At some point during the game, we heard screams from the top of the bleachers direcly across the ice from us. We looked up and saw what appeared to be smoke rising from above the bleachers. "It's a fire," someone yelled.
Along with thousands of others, my kid brother and I got out of there fast, leaving through the lobby, which was a low-ceiling building attached to the front of the amphitheater. Once outside, Warren and I looked frantically for my older brother, Howard, who was no where to be seen.
By then we realized that the building was not on fire. The roof was callapsing in slow stages and what had appeared to be smoke was really dust flying off of the upper rafters as they collapsed. We heard the sounds of other parts of the roof coming down. And then there was a gigantic noise as air came rushing out through the lobby into the street area where we stood. Apparently, air trapped under the collapsing roof was pushed with great force through the low lobby building which then constituted a relatively small opening for the escaping compressed air.

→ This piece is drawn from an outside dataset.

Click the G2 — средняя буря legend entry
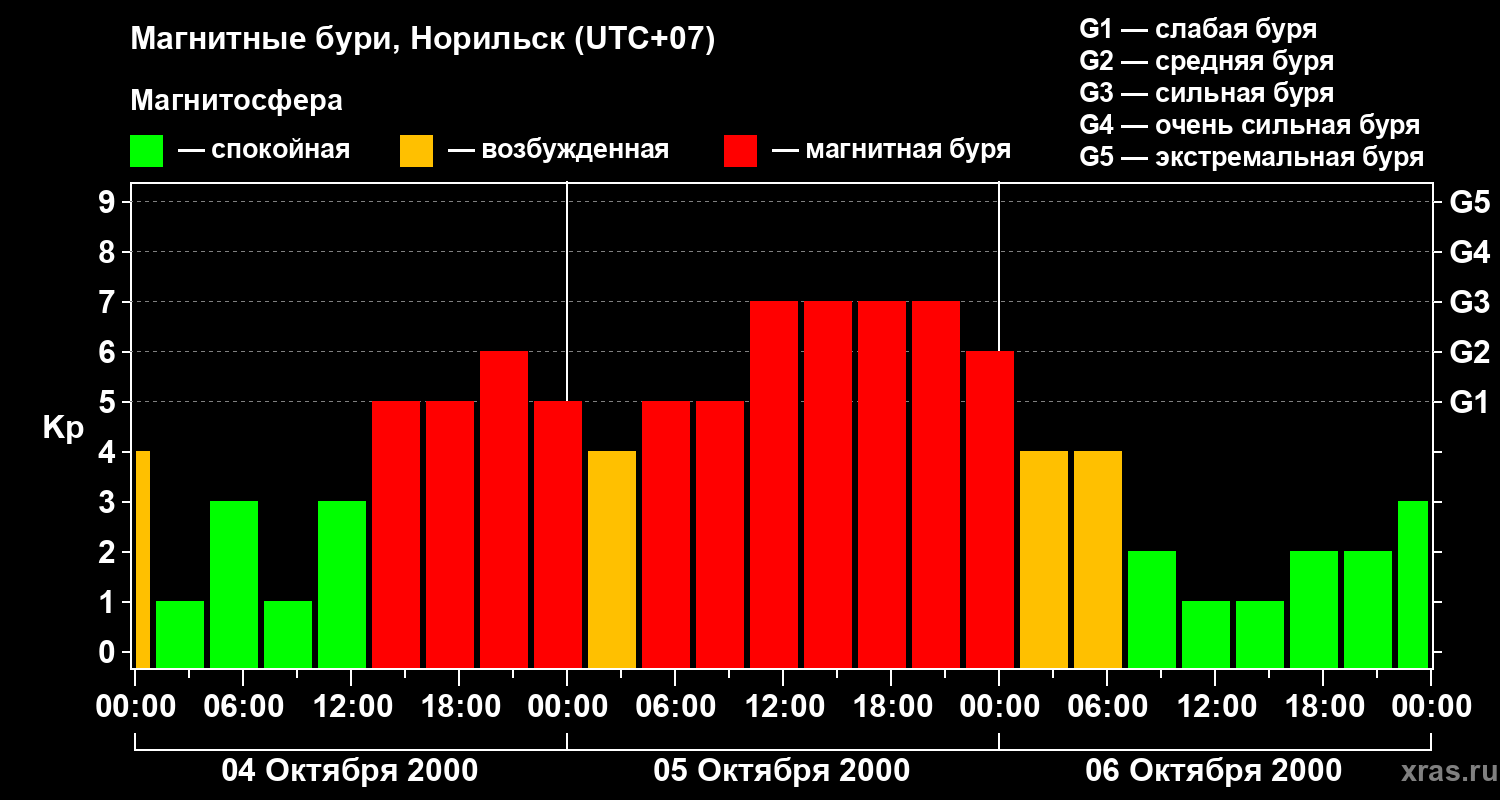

Then we saw Howard, whose curiosity had outweighed his fear. He had stayed inside to watch the action. He claimed that the last rush of air had virtually thrown him out via the lobby "opening".
Miraculously, no one was killed in what could have been a tragedy - in large numbers. The fact that the roof fell in stages rather than in one swoop gave us time to get out, and most of did not stay around to watch.
For years after that, the damaged amphitheater sat untouched and one could see that a major part of the roof was gone, but with a part of it still hinged along the original roof line and sagging with part of it resting on the rink floor.
Four and a half years later (the winter of 1943-44) I was in training at the Infantry School at Fort Benning, GA. One of my hut mates (from Illinois) told me that his uncle was the contractor who built the amphitheater. His uncle resented rumors of faulthy construction, claiming the collapse was due to leaving tons of snow that had accumulated on the roof. I never knew if this was true but on rought days after crawling though cold, wet, Georgia mud or dealing with similar inconveniences, I would needle my hut mate by saying, Haven't had so much fun since the Amphitheater caved in.